Eaux minérales : des associations dénoncent une convention entre Nestlé et la justice
Plusieurs associations ont dénoncé lundi la conclusion d'une Convention judiciaire d'intérêt public (CJIP) entre le parquet d’Épinal et Nestlé Waters, un dispositif transactionnel qui mettrait fin à deux procédures pénales ouvertes contre le géant de l'agroalimentaire.
D'après le collectif Eau88 et l'association Vosges Nature Environnement (VNE), la CJIP porte sur deux enquêtes préliminaires visant la multinationale, l'une concernant de potentiels forages illégaux dans la nappe phréatique, l'autre sur des traitements interdits que Nestlé a reconnu avoir mis en place pour ses eaux minérales.
Une CJIP permet d'imposer le versement d'une amende et/ou la conduite d'un programme de mise en conformité, ainsi que la réparation d'un préjudice. Mais elle n'a "ni la nature ni les effets d'un jugement de condamnation", et "n'emporte pas déclaration de culpabilité", précise le Code de procédure pénale.
Sollicité sur le contenu de cette convention, le parquet d’Épinal n'a pas répondu. La CJIP doit être homologuée par le tribunal lors d'une audience mardi.
Les associations VNE, Foodwatch et Eau88, auteures de plaintes contre Nestlé, ont été invitées à chiffrer leur préjudice mais dénoncent la solution retenue.
Cette convention "équivaudrait à mettre l'affaire sous le tapis et permettre aux responsables de Nestlé Waters de s'en sortir sans autre explication ni conséquence que le versement d'une somme d'argent", indique Foodwatch, appelant au rejet de l'homologation.
D'après l'avocat de l'association, François Lafforgue, les infractions "réprimées par le Code de la santé publique et par le Code de la consommation, dont la tromperie, ne peuvent faire l'objet d'une CJIP, qui ne peut porter que sur des infractions prévues et réprimées par le Code de l'environnement".
"La disposition est un peu scélérate, elle permet aux gens qui ont de l'argent d'échapper à un jugement et à un casier judiciaire", déplore auprès de l'AFP Bernard Schmitt, du collectif Eau88, qui avait porté plainte dès 2020 sur de potentiels forages illégaux.
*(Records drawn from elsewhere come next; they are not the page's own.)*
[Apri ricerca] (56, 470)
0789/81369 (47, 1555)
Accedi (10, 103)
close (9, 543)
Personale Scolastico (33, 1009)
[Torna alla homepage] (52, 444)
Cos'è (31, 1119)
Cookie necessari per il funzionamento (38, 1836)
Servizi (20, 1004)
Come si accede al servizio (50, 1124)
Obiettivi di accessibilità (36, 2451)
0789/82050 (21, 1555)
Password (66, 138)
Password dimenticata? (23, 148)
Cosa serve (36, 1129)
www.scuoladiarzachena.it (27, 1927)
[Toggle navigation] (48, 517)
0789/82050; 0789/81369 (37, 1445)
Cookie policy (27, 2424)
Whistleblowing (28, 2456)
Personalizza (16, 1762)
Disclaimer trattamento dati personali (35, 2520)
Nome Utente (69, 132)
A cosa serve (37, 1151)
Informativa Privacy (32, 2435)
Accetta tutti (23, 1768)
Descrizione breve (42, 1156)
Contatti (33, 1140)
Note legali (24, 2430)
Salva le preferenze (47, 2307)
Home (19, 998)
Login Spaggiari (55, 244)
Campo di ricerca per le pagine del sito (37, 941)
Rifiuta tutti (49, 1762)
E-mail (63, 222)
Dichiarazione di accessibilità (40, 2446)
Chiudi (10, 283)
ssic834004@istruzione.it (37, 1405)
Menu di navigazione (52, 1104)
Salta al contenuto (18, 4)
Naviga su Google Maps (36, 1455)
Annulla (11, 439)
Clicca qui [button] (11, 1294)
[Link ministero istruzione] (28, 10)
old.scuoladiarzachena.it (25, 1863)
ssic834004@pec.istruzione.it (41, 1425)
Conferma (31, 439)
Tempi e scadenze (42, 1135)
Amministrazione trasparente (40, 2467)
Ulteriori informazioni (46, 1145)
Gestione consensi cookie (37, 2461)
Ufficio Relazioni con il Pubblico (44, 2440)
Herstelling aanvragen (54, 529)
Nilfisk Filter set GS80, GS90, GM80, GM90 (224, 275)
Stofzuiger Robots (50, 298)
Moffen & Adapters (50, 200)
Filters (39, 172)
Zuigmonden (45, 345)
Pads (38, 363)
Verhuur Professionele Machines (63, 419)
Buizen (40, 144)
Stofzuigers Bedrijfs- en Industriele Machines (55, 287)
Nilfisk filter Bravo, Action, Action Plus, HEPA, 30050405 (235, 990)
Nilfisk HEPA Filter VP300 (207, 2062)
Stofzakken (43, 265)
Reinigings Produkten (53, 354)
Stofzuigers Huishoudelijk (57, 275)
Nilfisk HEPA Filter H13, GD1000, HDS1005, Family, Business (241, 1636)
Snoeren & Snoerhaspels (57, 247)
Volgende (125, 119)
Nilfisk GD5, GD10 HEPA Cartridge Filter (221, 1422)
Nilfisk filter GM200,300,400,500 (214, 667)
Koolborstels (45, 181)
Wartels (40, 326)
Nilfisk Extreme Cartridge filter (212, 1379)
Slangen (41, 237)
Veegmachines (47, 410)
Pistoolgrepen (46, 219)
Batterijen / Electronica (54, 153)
Mais en l'absence de convention, "comme Nestlé a des avocats et beaucoup de moyens, que la justice a peu de moyens, on va se retrouver cinq à dix ans plus tard avec des délits que tout le monde aura oublié et une sanction ridicule... Donc qu'est ce qu'on fait?".
"C'est une potion amère qu'on avale. L'outil est loin d'être parfait, mais permet, en termes d'environnement, d'avoir une réponse plus rapide", tempère François Zind, avocat de Eau88.
"Nous avons exigé qu'il y ait, dans la convention, une étude d'impact sur les quantités d'eau dans les nappes et l'impact" de l'activité de Nestlé, complète-t-il. Sans la convention, "on en aurait pour sept ou huit ans comme savent le faire les multinationales, et ce temps-là on ne l'a plus par rapport à l'urgence climatique et à ce qu'on pense être une surexploitation de la ressource."
"C'est révélateur d'une justice qui fonctionne mal. Si la justice avait les moyens de fonctionner, on devrait avoir un procès en bonne et due forme", estime Jean-François Fleck, de VNE.
L'association a néanmoins répondu à la demande d'estimation de son préjudice: "On pourrait refuser de s'inscrire dans cette procédure, mais alors elle se ferait sans nous, il y aurait encore moins de conséquences pour Nestlé".
En septembre 2022, Nestlé France avait déjà signé une CJIP avec le procureur de Charleville-Mezières, après la pollution en 2020 de la rivière Aisne, causant la mort d'environ six tonnes de poissons.
Tout en contestant que son usine de Challerange (Ardennes) soit à l'origine de la pollution, malgré les constations des gendarmes et de l'Office Français de la biodiversité, la multinationale avait accepté une amende de 40.000 euros.